Cybersecurity researchers have disclosed critical vulnerabilities in two widely used systems: the Rack Ruby web server interface and the Infodraw Media Relay Service (MRS). Both flaws expose systems to potential attacks, including unauthorized file access, malicious data injection, and even system compromise. These vulnerabilities, if exploited, could result in severe security breaches.
Critical Vulnerabilities in Rack Ruby Web Server
The Rack Ruby web server interface is facing three significant security flaws that could allow attackers to exploit sensitive information or inject harmful data. The vulnerabilities, identified by cybersecurity vendor OPSWAT, are as follows:
- CVE-2025-27610 (CVSS score: 7.5) – A path traversal vulnerability that could allow an attacker to access any file located within the specified root directory, provided the attacker can determine the paths to those files.
- CVE-2025-27111 (CVSS score: 6.9) – An improper neutralization of carriage return line feeds (CRLF) sequences and improper output neutralization for logs, allowing attackers to manipulate log entries.
- CVE-2025-25184 (CVSS score: 5.7) – Similar to the previous flaw, this vulnerability allows attackers to inject malicious data and distort log files using CRLF sequence manipulation.
The most critical vulnerability, CVE-2025-27610, is especially concerning. It could enable unauthenticated attackers to retrieve sensitive files, such as configuration settings, credentials, and confidential data, potentially leading to data breaches. This flaw stems from a misconfiguration in Rack::Static, a middleware used to serve static content (like JavaScript and images). If the :root parameter is not explicitly defined, the server defaults to the current working directory, inadvertently exposing it to attack.

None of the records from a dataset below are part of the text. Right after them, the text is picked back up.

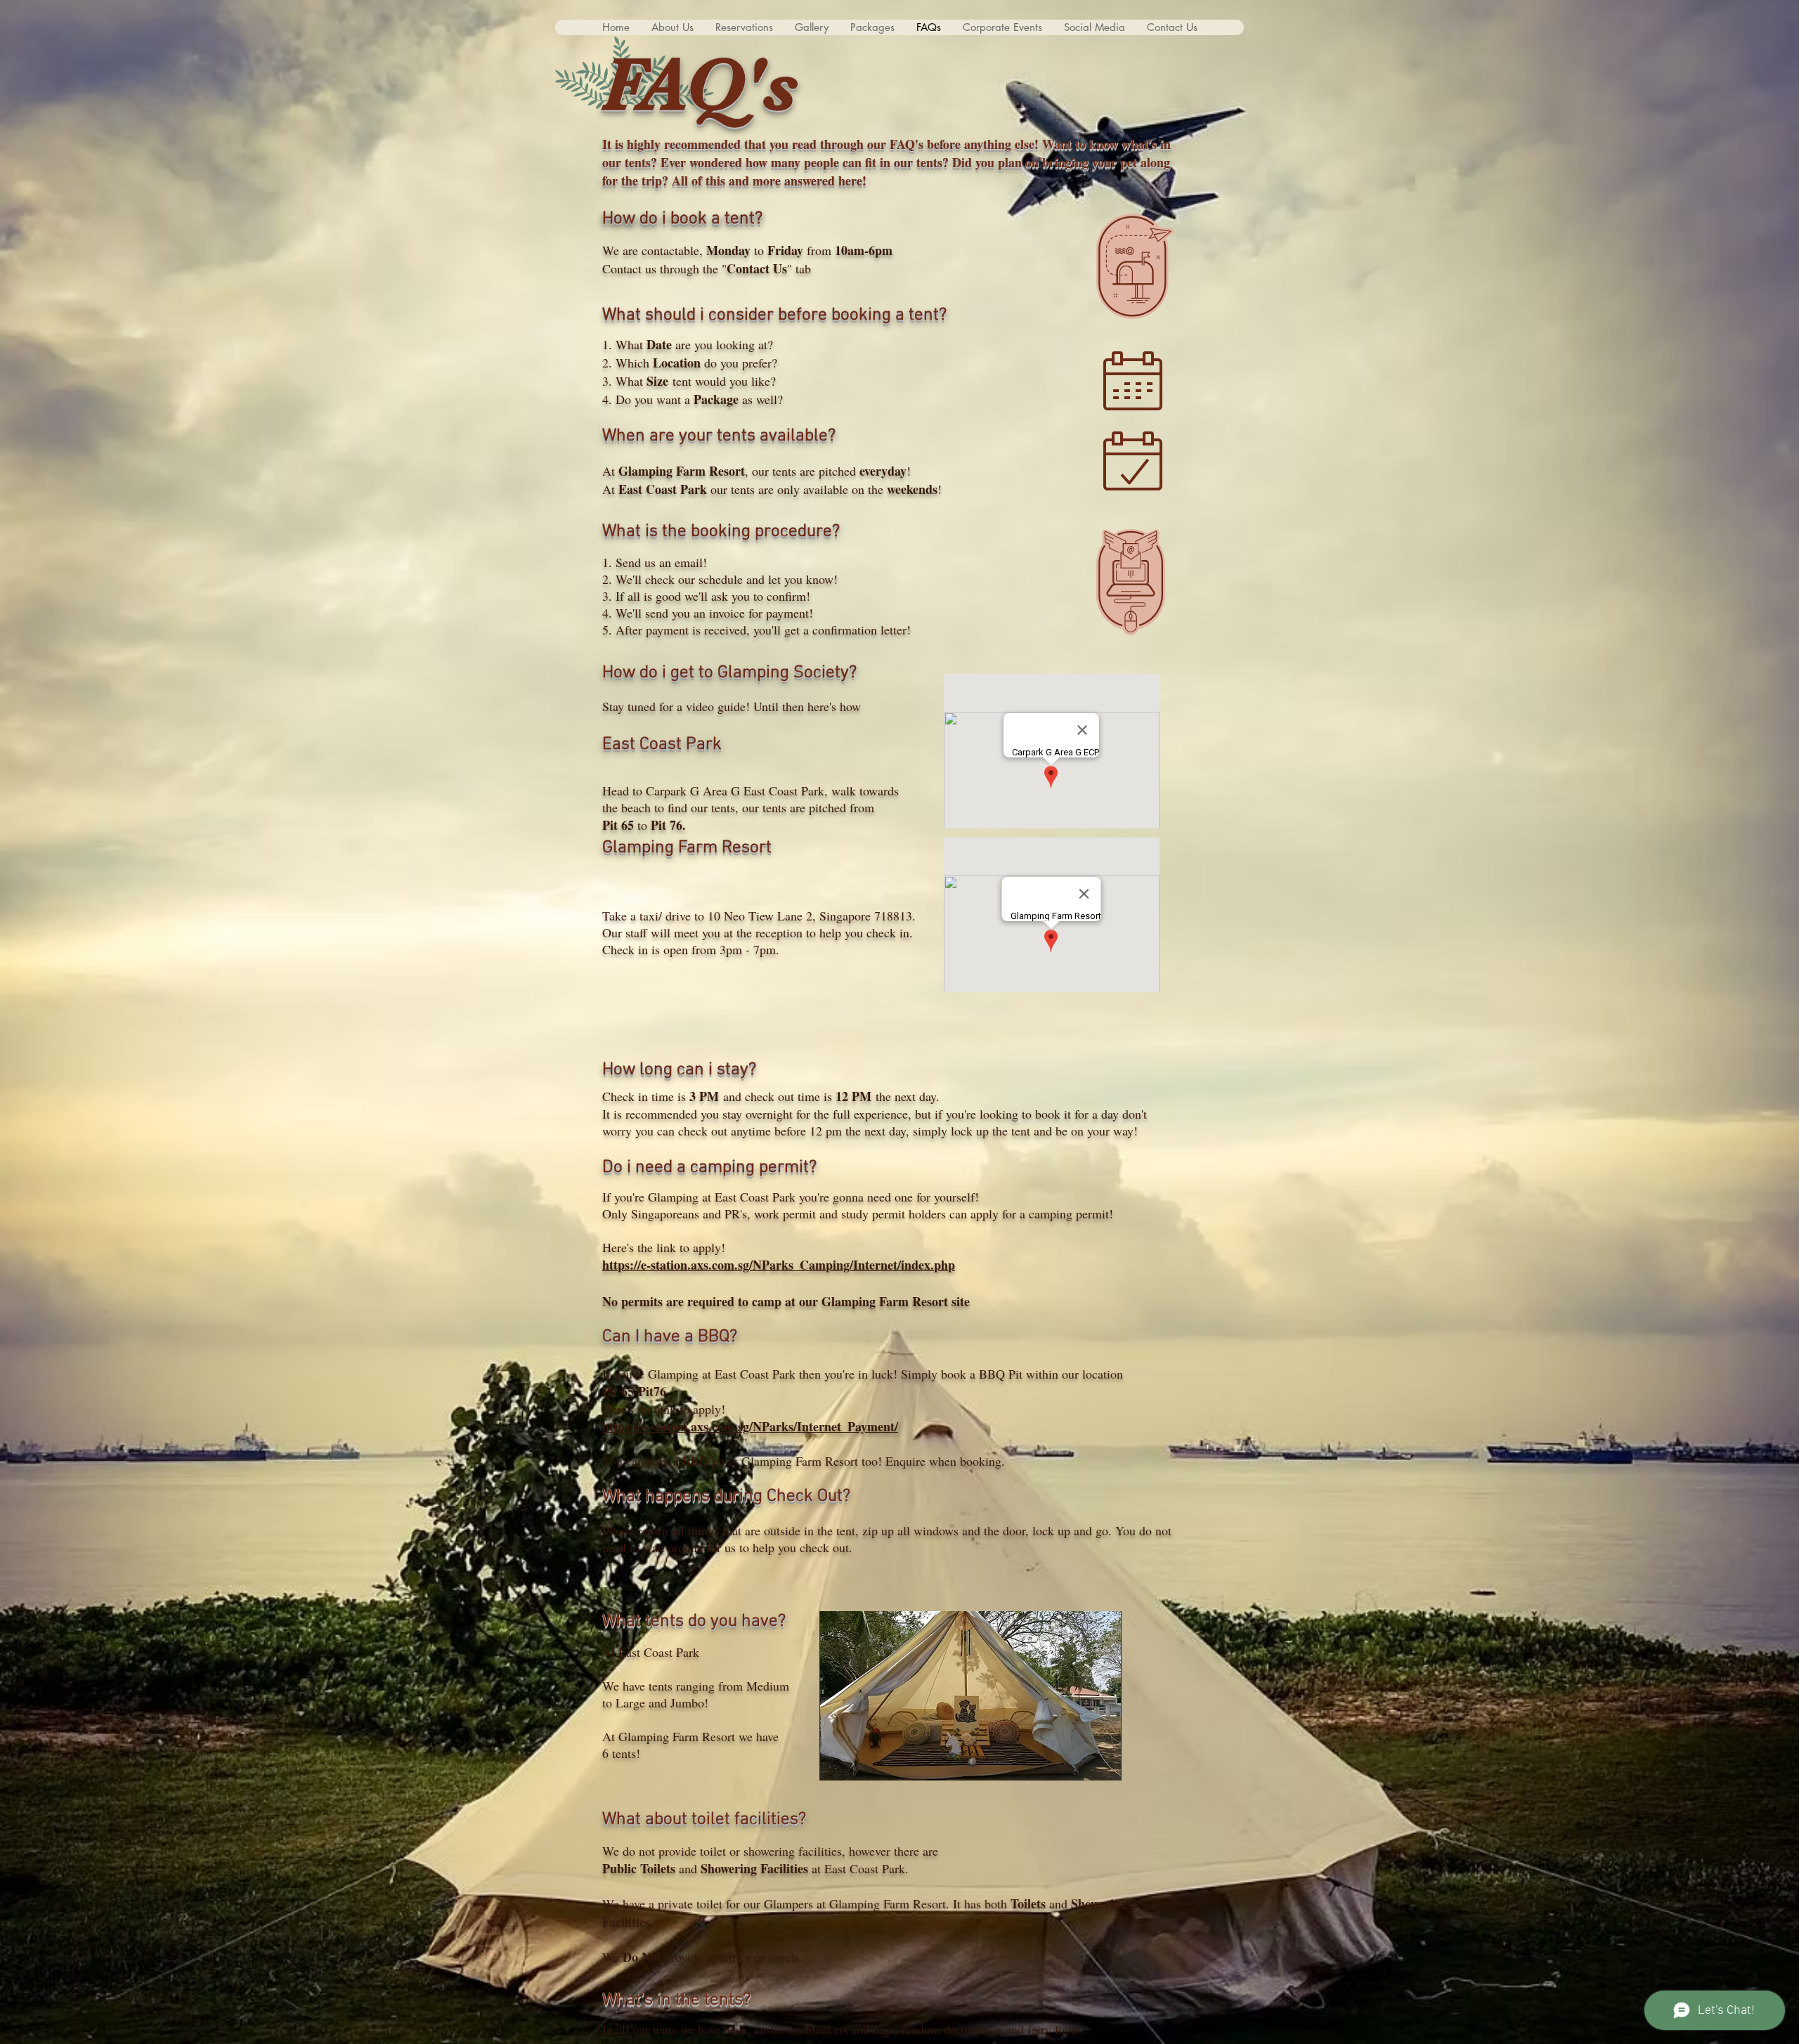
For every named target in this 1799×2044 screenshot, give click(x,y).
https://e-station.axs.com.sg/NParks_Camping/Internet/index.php (778, 1265)
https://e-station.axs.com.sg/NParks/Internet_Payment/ (750, 1426)
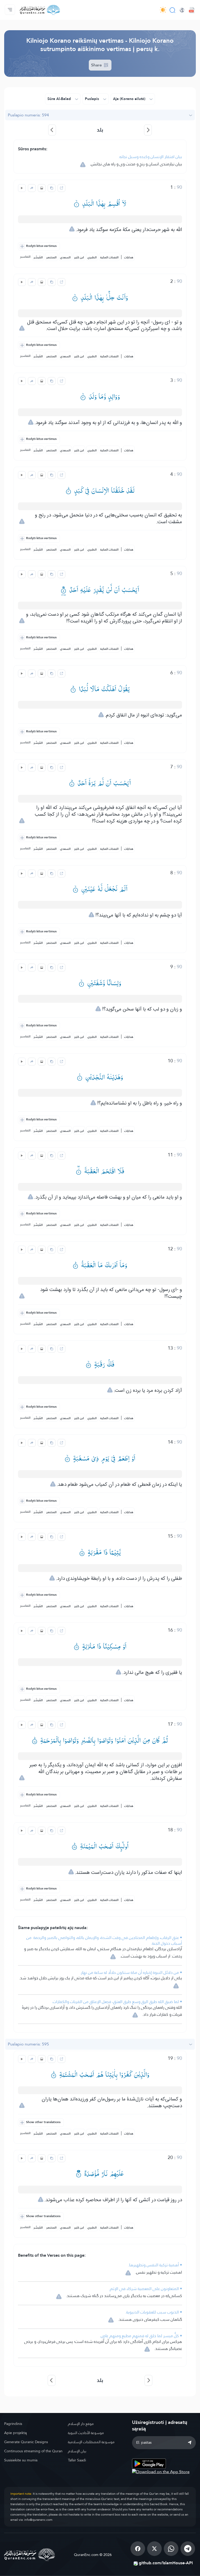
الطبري (92, 257)
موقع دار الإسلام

Attackers can exploit this vulnerability by manipulating file paths outside of the static file directory, gaining unauthorized access to sensitive data. To mitigate this risk, users are advised to update to the latest version of the server or remove the use of Rack::Static. If the :root parameter must be used, it should point to a secure directory containing only publicly accessible files.
Infodraw Media Relay Service Exposes Sensitive Systems
In a separate disclosure, a critical vulnerability in the Infodraw Media Relay Service (MRS) has been identified. MRS, an Israeli surveillance solution used for video and GPS data transmission, is plagued by a path traversal vulnerability (CVE-2025-43928, CVSS score: 9.8). This flaw allows unauthenticated attackers to read or delete arbitrary files on vulnerable systems.
The vulnerability resides in the username parameter on the login page of MRS, enabling attackers to manipulate the parameter (e.g., “../../../../”) to traverse the file system and gain unauthorized access to files. This flaw impacts both Windows and Linux versions of MRS, leaving users vulnerable to file manipulation.
Furthermore, an arbitrary file deletion vulnerability exists, allowing attackers to delete critical files from the system, potentially disrupting operations. Researchers have reported that this vulnerability remains unpatched, with affected systems in Belgium and Luxembourg already taken offline following responsible disclosure.
Security researcher Tim Philipp Schäfers warned that, due to the lack of an available patch, organizations relying on the Infodraw MRS should immediately take the application offline. If this is not feasible, additional protective measures, such as using a VPN or IP restrictions, should be implemented to minimize the risk of exploitation.
Both the Rack Ruby web server and Infodraw Media Relay Service are facing serious security risks that could lead to data breaches, system tampering, and unauthorized access. Users of these systems are urged to apply patches or take immediate precautions to secure their environments. As these vulnerabilities continue to be exploited in the wild, rapid mitigation is critical to preventing further damage.